After a thorough military education, I took a break under a shaded tent. Next to me sat men dressed like Mark Twain and Ulysses S. Grant. Their extensive facial hair would seem out of place anywhere but a battle re-enactment or a bluegrass band. Twain, in a tan suit and thin black bow tie, told stories about the gilded age of the newspaper business while Grant sat in his military uniform and whittled a stick with a pocket knife. I just sat and listened; completely lost in time.
“There’s something about being on the ground where it happened that makes it special.” said Tamia Land, President of the Old Northwest Military History Association.

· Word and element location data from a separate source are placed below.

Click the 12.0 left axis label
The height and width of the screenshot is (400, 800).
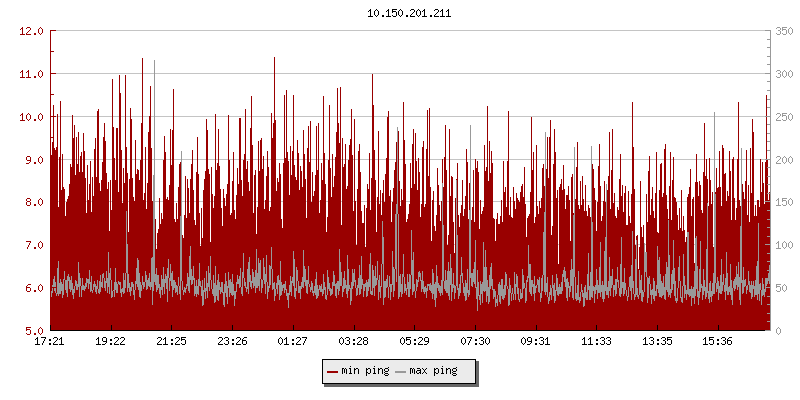click(x=33, y=31)
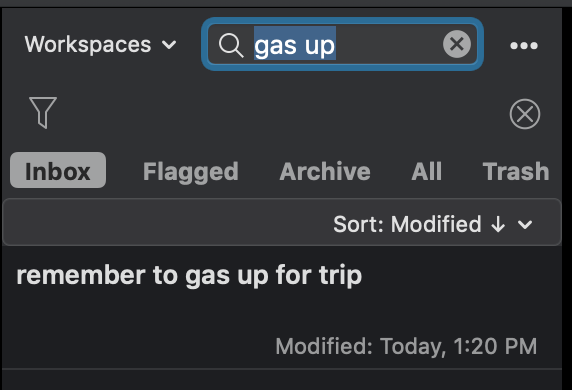
Task: Click blank left area of the sort bar
Action: pyautogui.click(x=164, y=223)
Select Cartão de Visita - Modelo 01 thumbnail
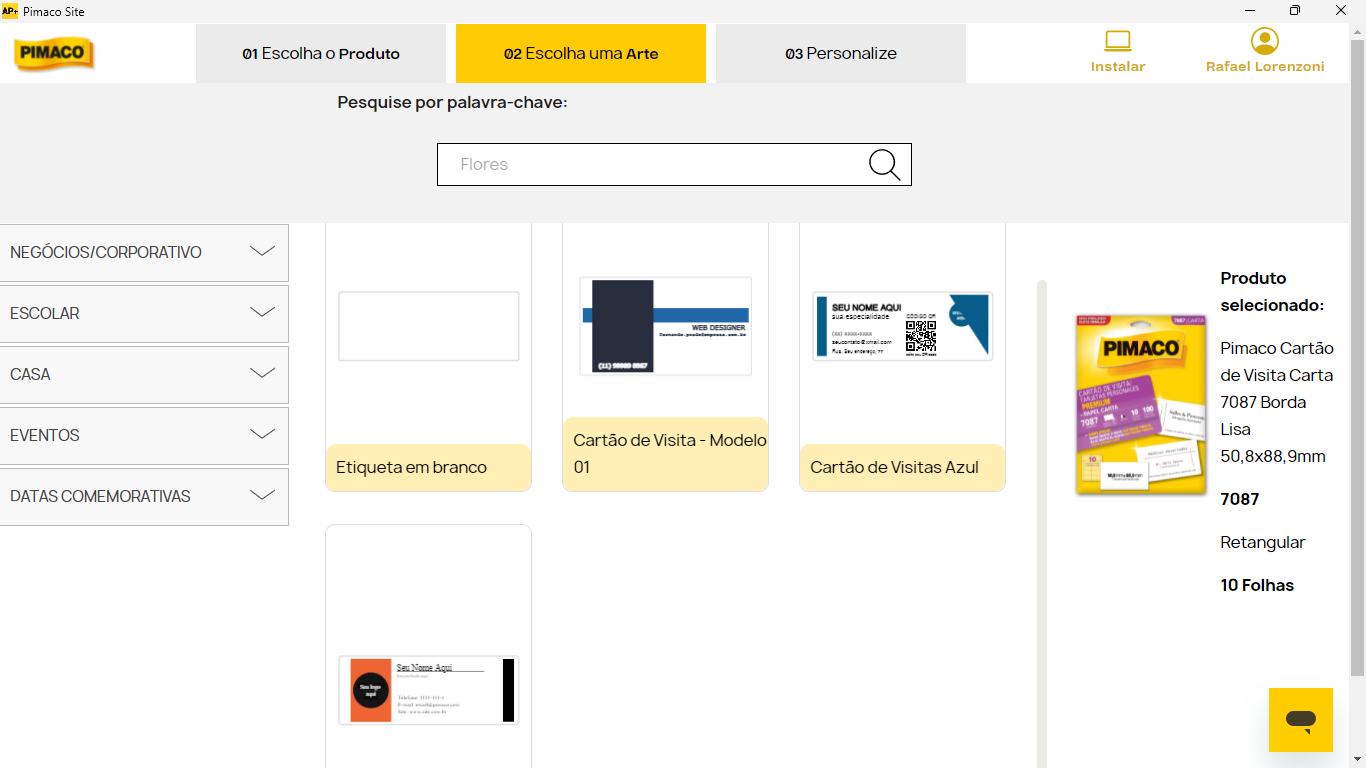 (665, 327)
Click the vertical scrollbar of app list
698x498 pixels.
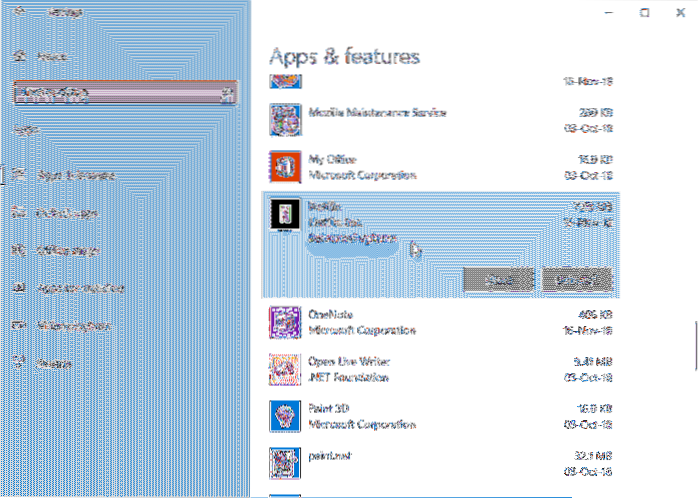tap(695, 346)
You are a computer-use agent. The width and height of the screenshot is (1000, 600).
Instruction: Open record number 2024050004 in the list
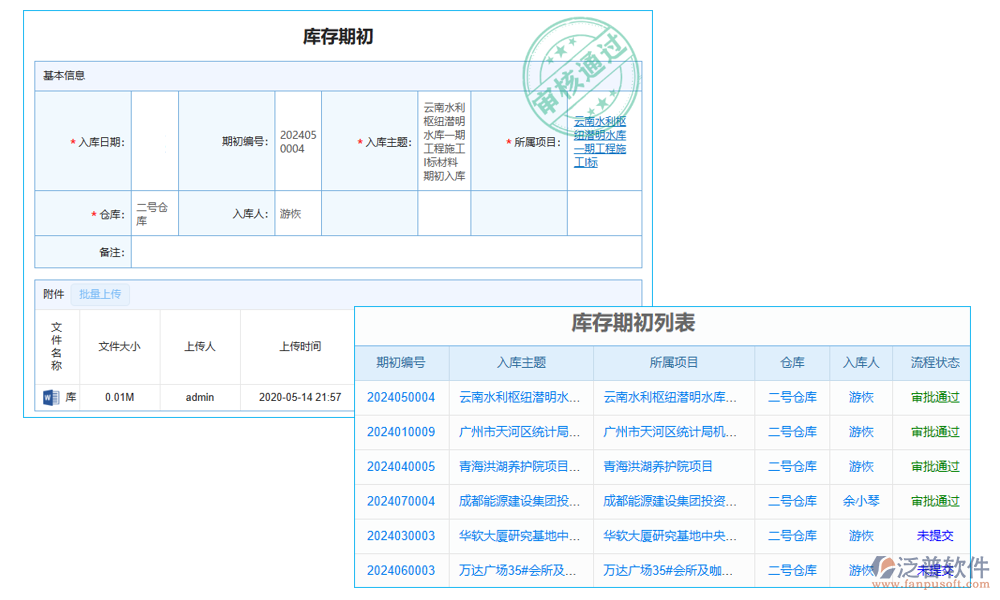pos(401,397)
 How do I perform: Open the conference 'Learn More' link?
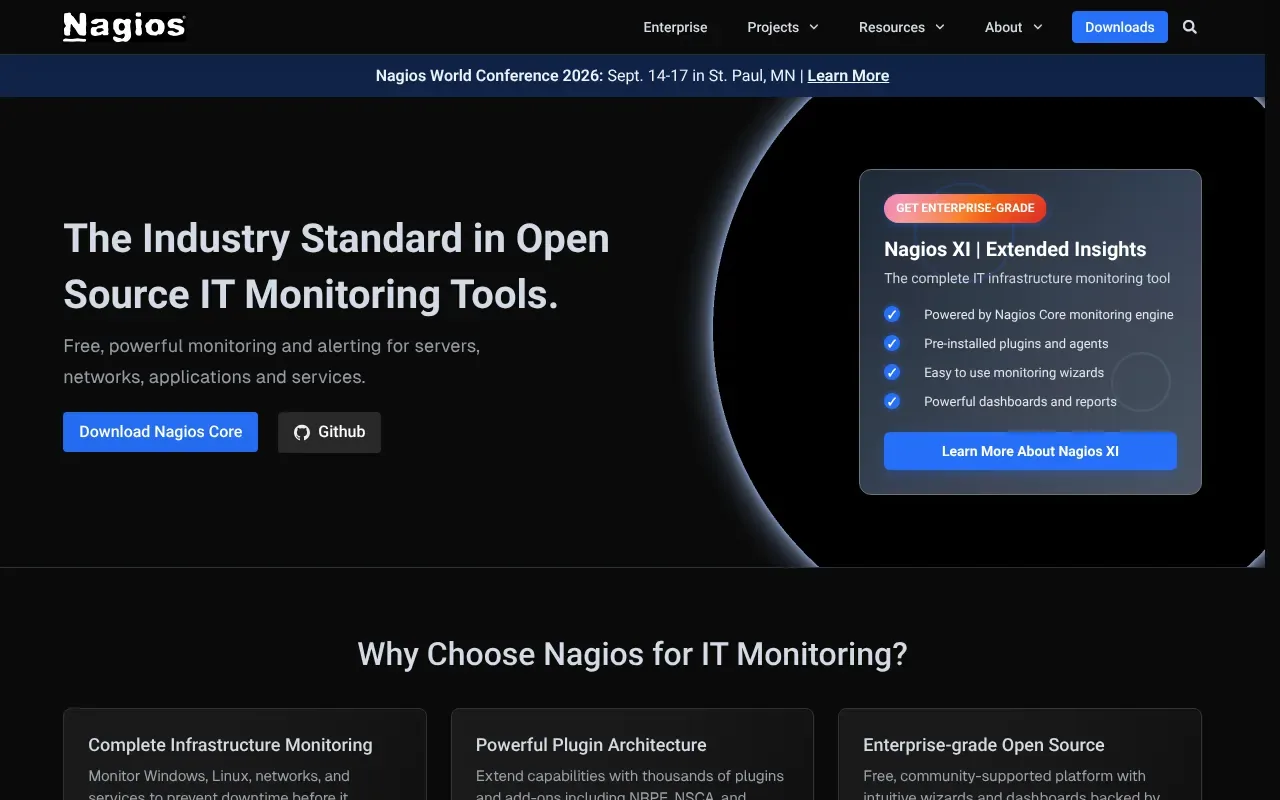(847, 75)
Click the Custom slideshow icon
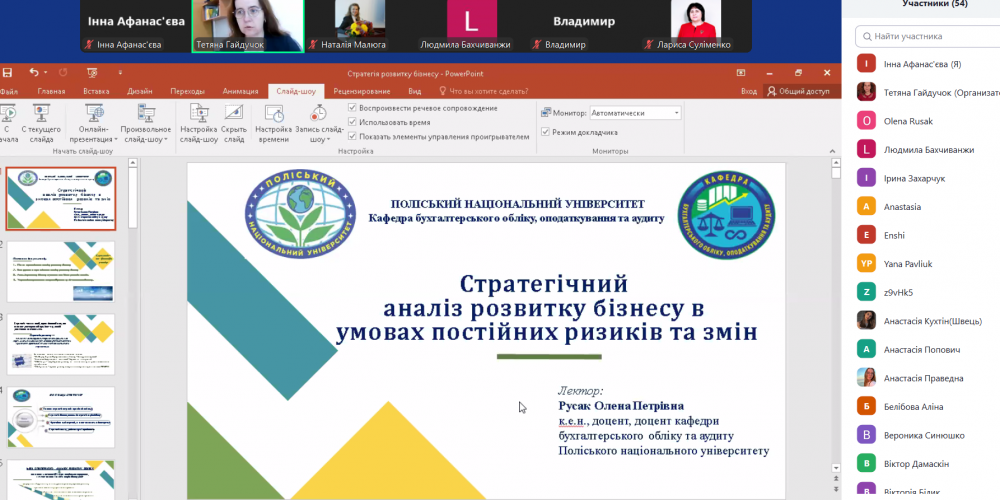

Land walks with a regal assuredness while wearing her War of 1812, 2nd Artillery uniform. “We want to present to the public the way it was,” she said.
The ONMHA is a nonprofit organization that has been resurrecting the War of 1812 since the early 1990s.They march to the same drills, sleep in canvas tents, and re-enact the first battle every Memorial Day. Each year on Independence Day, they read the same 18 toasts (one for each state at the time) that were read on July 4, 1813, and fire 18 shots with replica rifles. A few of their members constructed their woolen uniforms from the same 200-year-old mills that made the originals, now at a cost of $100 per yard.
I walked with Land during a supply run. We filled our canteens (I had root beer in mine). Land shouted the orders, and four cannons blasted blanks at the Maumee in succession.
Clouds of gun smoke rose as the explosions pushed through my ear plugs. I glanced over to the Fort Meigs monument, a 101-foot tall obelisk built in 1902. Children ran circles around its steps, laughing where soldiers once marched. I thought of those soldiers, hunkered down against all-night gunfire. I wondered if they imagined a place like this, where they would be remembered while kids ran freely under the summer sun. If they could just hold on.
Dorian Slaybod is 28, a local attorney and happily living in Toledo.